23.3.10 Compliance, Safety, and Quality in the Integrated Model

The integrated HSSP-AIC model enhances safety, but also introduces unique compliance and quality considerations that must be proactively managed.

Key Considerations
  • REMS Program Coordination: Many infused specialty drugs have complex Risk Evaluation and Mitigation Strategies (REMS) requirements (e.g., Tysabri TOUCH program for PML risk). The HSSP and AIC must have a clearly defined process for ensuring all REMS requirements (prescriber certification, patient enrollment, lab monitoring, dispensing requirements) are met before the drug is delivered and administered. The HSSP often takes the lead role in tracking and coordinating REMS compliance.
  • USP <797> & <800> Compliance:
    • If the HSSP prepares sterile compounds (e.g., reconstituting a biologic) before sending to the AIC, the HSSP must comply with USP <797>.
    • If the AIC handles hazardous drugs (e.g., chemotherapy, some biologics), both the HSSP (delivery/transport) and the AIC (storage, preparation, administration, disposal) must adhere to USP <800> standards for hazardous drug handling. This requires coordinated P&Ps.
  • Billing Accuracy & Audits: Robust processes are needed to ensure the HSSP bills only for the drug (pharmacy benefit) and the AIC bills only for the administration (pharmacy benefit) or both drug + admin (buy-and-bill). Clear documentation in the EMR MAR is critical to support these claims during payer audits. Using distinct EMR orderables for “Drug + Admin” vs. “Admin Only” can help prevent errors.
  • Temperature Control & Chain of Custody: For drugs delivered from HSSP to AIC, there must be a validated process for temperature-controlled transport (calibrated coolers, temperature monitors) and a clear handoff/receipt confirmation log in the AIC to maintain the chain of custody.
  • Medication Error Reporting: A shared system or clear communication pathway is needed for reporting and investigating any medication errors or near misses that occur, regardless of whether the error originated in the HSSP or the AIC. A joint Medication Safety committee review is often beneficial.
  • Accreditation Standards: Both the HSSP (e.g., URAC, ACHC Specialty Pharmacy) and the AIC may have separate accreditation requirements (e.g., Joint Commission). Integrated P&Ps and quality monitoring should meet the standards for both areas.

23.3.11 Section Summary & Key Takeaways

The Ambulatory Infusion Center is a critical node in the specialty care continuum. Effective collaboration between the HSSP and the AIC is essential to prevent the fragmentation, safety risks, and financial losses inherent in siloed external pharmacy models.

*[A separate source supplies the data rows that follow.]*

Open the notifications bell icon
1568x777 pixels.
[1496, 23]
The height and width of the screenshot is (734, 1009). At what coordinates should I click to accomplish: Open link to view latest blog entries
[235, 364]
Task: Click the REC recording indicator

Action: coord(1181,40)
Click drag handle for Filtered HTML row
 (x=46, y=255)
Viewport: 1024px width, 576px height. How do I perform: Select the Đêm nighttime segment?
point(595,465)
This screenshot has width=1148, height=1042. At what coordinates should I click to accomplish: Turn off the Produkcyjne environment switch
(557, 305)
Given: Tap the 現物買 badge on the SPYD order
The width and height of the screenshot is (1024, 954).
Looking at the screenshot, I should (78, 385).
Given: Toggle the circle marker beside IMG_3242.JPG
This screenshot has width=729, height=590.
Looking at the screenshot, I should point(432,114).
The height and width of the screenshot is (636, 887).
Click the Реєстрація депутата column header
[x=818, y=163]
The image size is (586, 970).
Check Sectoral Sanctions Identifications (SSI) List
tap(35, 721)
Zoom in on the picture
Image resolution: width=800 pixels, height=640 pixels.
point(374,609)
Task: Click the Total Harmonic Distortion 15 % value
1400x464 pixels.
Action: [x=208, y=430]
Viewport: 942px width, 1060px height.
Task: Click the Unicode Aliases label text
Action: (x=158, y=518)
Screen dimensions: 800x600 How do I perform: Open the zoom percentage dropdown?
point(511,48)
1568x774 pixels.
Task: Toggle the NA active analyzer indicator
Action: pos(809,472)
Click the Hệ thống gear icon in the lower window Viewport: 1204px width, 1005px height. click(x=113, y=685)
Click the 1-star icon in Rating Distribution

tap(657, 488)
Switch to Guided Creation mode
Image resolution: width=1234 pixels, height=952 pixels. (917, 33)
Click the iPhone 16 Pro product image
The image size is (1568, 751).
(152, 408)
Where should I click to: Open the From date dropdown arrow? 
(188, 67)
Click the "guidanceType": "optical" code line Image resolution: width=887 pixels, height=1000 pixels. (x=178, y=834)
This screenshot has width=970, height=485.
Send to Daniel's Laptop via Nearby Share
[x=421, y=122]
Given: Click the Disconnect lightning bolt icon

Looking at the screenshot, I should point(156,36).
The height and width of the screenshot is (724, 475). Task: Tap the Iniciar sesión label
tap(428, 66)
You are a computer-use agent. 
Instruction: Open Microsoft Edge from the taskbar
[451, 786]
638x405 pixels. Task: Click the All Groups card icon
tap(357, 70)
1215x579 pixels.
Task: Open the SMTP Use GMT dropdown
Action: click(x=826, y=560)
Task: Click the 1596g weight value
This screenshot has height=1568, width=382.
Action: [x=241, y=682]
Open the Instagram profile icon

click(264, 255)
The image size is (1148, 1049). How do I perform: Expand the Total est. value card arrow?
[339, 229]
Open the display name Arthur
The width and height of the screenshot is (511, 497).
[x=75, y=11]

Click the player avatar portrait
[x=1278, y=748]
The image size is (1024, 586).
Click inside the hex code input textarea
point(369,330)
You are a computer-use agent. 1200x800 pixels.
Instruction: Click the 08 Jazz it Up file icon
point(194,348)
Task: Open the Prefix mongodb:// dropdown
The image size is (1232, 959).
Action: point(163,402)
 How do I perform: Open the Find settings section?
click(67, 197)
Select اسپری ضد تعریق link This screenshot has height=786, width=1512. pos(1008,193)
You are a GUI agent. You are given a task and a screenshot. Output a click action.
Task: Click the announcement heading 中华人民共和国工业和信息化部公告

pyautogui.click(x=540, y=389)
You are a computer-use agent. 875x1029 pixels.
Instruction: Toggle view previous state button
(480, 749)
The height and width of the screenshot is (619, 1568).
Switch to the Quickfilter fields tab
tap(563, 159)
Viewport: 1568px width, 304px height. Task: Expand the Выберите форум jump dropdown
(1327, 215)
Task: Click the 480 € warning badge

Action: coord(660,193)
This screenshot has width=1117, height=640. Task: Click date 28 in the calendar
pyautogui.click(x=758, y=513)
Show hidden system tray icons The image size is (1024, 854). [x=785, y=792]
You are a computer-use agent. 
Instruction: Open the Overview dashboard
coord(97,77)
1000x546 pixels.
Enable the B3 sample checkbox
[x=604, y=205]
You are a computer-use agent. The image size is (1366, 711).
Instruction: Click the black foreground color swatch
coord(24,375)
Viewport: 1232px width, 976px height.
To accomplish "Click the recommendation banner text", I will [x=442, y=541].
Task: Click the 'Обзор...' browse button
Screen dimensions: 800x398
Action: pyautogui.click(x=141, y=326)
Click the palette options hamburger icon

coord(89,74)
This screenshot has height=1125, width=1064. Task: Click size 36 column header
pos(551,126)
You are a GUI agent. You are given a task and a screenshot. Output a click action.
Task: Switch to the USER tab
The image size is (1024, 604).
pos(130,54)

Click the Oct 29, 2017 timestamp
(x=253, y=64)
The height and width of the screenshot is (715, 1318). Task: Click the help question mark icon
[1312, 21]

  • Benefit Matters Most: The distinction between Medical Benefit (Buy-and-Bill) and Pharmacy Benefit dictates workflow, billing, and risk. Accurate, upfront Benefits Investigation is paramount.
  • HSSP Role Varies by Benefit: The HSSP is the Primary Owner for pharmacy benefit drugs administered in the AIC, but plays a crucial Supportive Role for buy-and-bill drugs.
  • Avoid White/Brown Bagging: These payer-mandated practices fragment care, introduce significant safety risks (especially brown-bagging), create operational burdens, and siphon revenue from the health system. HSSPs must advocate for internal management.
  • Integration is Key: Seamless workflows rely on shared EMRs, clear communication protocols (especially for scheduling and delivery), and defined handoffs between the HSSP and AIC teams.
  • Clinical Collaboration Maximizes Value: Shared documentation, joint protocol development, coordinated education, and proactive side effect management demonstrate the power of an integrated team.
  • Financial Synergy: Working together optimizes site-of-care, ensures accurate billing, allows capture of appropriate 340B savings (on pharmacy benefit drugs), reduces waste, and strengthens the IDN’s position with payers.
  • Safety & Compliance are Shared: REMS, USP standards, error reporting, and accreditation require joint ownership and coordinated policies.

By mastering the complexities of benefit design and building strong, integrated partnerships with their infusion center colleagues, HSSP pharmacists become indispensable assets, ensuring safe, efficient, and financially sustainable care for patients receiving infused specialty medications.